AHA Apr 06, 2013 12:13pm
SleepingPaki, You are absolutely correct. The early day Islam encouraged freedom of thought. The Arabs learnt from the ancient Greek and Indian texts. No knowledge was taboo. After all, weren't we supposed to 'seek knowledge even if we had to go to China'. But all that came before Imam Ghazali. After that, all we have seem is downfall of intellect. And it is now our aggressive and violent discouragement of freedom of thought and seeking of knowledge that has let us down. Are we 1.3 billion Muslims even following Islam?
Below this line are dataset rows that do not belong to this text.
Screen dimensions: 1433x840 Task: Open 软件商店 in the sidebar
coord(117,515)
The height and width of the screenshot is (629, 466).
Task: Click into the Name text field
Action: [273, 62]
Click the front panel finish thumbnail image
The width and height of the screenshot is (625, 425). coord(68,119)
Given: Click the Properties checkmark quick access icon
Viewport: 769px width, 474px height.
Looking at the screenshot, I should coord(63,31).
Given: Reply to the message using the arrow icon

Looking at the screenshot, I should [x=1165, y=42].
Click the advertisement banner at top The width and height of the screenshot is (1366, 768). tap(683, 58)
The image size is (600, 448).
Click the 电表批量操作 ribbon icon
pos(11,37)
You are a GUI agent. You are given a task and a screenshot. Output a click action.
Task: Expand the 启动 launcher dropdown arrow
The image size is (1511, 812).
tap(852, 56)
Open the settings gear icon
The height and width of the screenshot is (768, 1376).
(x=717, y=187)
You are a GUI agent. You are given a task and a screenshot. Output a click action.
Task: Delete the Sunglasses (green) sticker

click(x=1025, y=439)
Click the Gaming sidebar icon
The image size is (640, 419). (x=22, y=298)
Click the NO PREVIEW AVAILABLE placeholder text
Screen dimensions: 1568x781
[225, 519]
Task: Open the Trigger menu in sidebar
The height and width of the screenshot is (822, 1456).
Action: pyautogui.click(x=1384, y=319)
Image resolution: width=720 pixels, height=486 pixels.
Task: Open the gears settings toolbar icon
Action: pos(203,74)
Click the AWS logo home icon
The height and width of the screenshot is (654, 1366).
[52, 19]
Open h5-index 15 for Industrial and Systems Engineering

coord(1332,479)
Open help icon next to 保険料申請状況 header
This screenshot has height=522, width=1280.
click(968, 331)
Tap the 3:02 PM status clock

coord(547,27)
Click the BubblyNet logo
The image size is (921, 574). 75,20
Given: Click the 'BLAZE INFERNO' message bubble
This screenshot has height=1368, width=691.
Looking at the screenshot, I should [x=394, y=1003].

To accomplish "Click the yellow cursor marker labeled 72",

Sayed Qazi M.D. Apr 06, 2013 04:29pm
"The Western Transmutation,once it got well underway,could neither be paralleled independently nor be borrowed wholesale.Yet it could not,in most cases,be escaped.The millennial parity broke down,with results that were disastrous almost everywhere."(Marshall G.S. Hodgson:Rethinking World History,essays on Europe,Islam and world history). Europe paid the price of modernity with spiritual atheism.It accepted this price and lives comfortably with it.Many Muslims everywhere,not only in Pakistan, have de facto accepted this price as well.Whereas such people can live comfortably in the West however they don't have enough moral courage to declare this openly in majority muslim countries.The problem stems from the dilemma they face when in privacy defacto or dejure atheism exists and is accepted but in public the opposite is to be upheld and professed.By the way this malady is not limited to "non religious" circles,the maulvi or 'religious circle' is equally affected by this;functional atheism - the change in Worldview from traditional to materialist being present in almost every sphere. Benedict Anderson's masterpiece"Imagined Communities" would be of immense value to understand ideologies/nationalism.
AHA Apr 06, 2013 05:13pm
We are becoming brutal, we are losing human values and we certainly have lost our ability to think. Taking the next step, i.e., declaring that we are full Arabs, should not be a big thing now.